From the records below, please repeat exactly the line that has "Identify the click", the line that has "stampa@cittametropolitana.torino.it (246, 568)", and every line between them, and nothing else.

____ Material provided

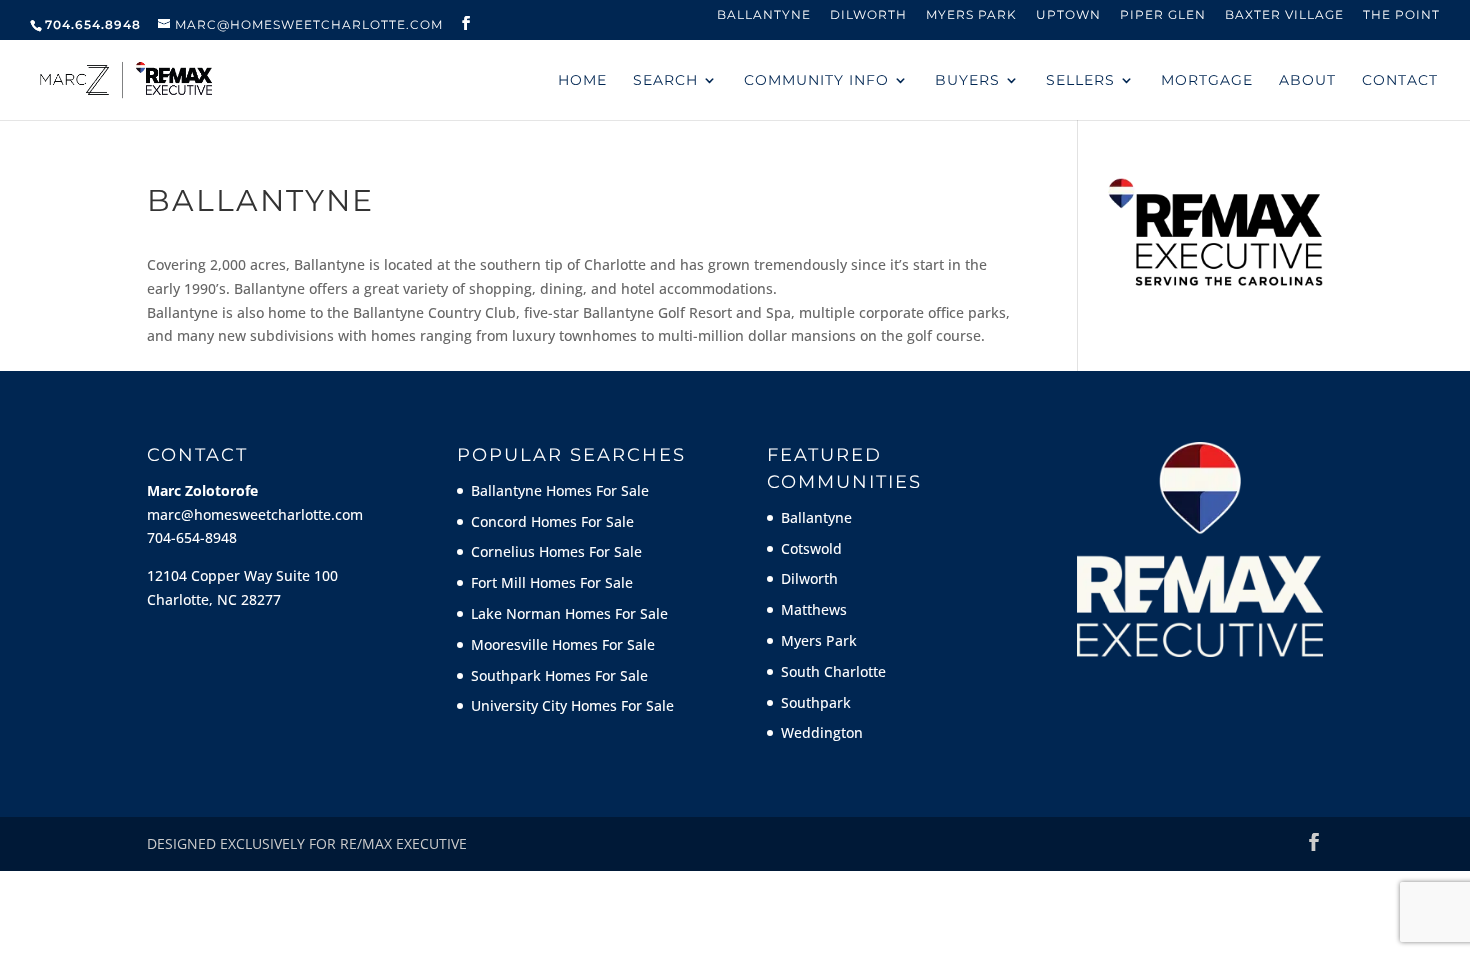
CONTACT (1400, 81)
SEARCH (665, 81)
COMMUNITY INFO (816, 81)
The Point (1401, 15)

________
____ Material provided

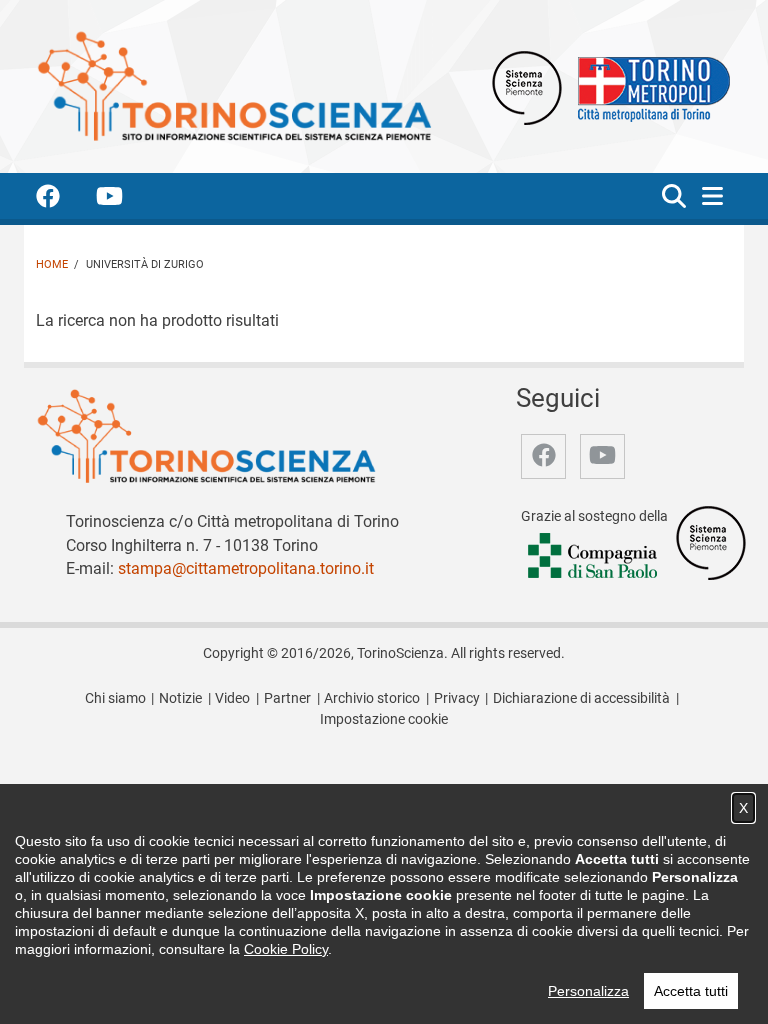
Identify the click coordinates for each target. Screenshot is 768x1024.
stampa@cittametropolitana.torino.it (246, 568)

________

§ **Task output**
Identify the click coordinates for each target. Screenshot is 768x1024.
stampa@cittametropolitana.torino.it (246, 568)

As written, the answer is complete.